begin The data

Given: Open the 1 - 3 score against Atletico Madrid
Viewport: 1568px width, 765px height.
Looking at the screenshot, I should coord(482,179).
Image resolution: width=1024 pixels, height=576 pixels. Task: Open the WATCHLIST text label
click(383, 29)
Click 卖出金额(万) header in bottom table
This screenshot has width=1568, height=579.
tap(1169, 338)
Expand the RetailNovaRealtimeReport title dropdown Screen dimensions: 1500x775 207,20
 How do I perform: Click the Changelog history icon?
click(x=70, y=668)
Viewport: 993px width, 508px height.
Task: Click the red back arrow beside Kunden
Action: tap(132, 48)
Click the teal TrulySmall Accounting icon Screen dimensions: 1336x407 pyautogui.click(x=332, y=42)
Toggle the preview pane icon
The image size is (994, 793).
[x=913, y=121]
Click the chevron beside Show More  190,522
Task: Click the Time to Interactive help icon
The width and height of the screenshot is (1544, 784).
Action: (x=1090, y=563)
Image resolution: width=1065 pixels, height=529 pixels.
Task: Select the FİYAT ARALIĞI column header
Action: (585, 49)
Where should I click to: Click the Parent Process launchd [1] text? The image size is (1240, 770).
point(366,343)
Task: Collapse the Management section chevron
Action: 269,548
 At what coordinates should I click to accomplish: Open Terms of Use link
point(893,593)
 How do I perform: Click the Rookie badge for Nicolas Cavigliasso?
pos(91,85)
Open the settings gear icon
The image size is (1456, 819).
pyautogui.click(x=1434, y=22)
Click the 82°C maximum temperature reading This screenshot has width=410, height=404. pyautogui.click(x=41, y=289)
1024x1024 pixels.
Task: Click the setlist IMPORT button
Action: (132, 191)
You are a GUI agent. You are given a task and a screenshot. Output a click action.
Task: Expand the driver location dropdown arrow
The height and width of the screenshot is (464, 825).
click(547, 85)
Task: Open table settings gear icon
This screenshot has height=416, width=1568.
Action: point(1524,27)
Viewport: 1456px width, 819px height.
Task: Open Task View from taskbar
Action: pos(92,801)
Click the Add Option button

end The data

# Short exercise
Copy out everything from the start of the material down to the line containing "Click the chevron", both ends included, with no changes.

# Solution to the exercise
Given: Open the 1 - 3 score against Atletico Madrid
Viewport: 1568px width, 765px height.
Looking at the screenshot, I should coord(482,179).
Image resolution: width=1024 pixels, height=576 pixels. Task: Open the WATCHLIST text label
click(383, 29)
Click 卖出金额(万) header in bottom table
This screenshot has width=1568, height=579.
tap(1169, 338)
Expand the RetailNovaRealtimeReport title dropdown Screen dimensions: 1500x775 207,20
 How do I perform: Click the Changelog history icon?
click(x=70, y=668)
Viewport: 993px width, 508px height.
Task: Click the red back arrow beside Kunden
Action: tap(132, 48)
Click the teal TrulySmall Accounting icon Screen dimensions: 1336x407 pyautogui.click(x=332, y=42)
Toggle the preview pane icon
The image size is (994, 793).
[x=913, y=121]
Click the chevron beside Show More  190,522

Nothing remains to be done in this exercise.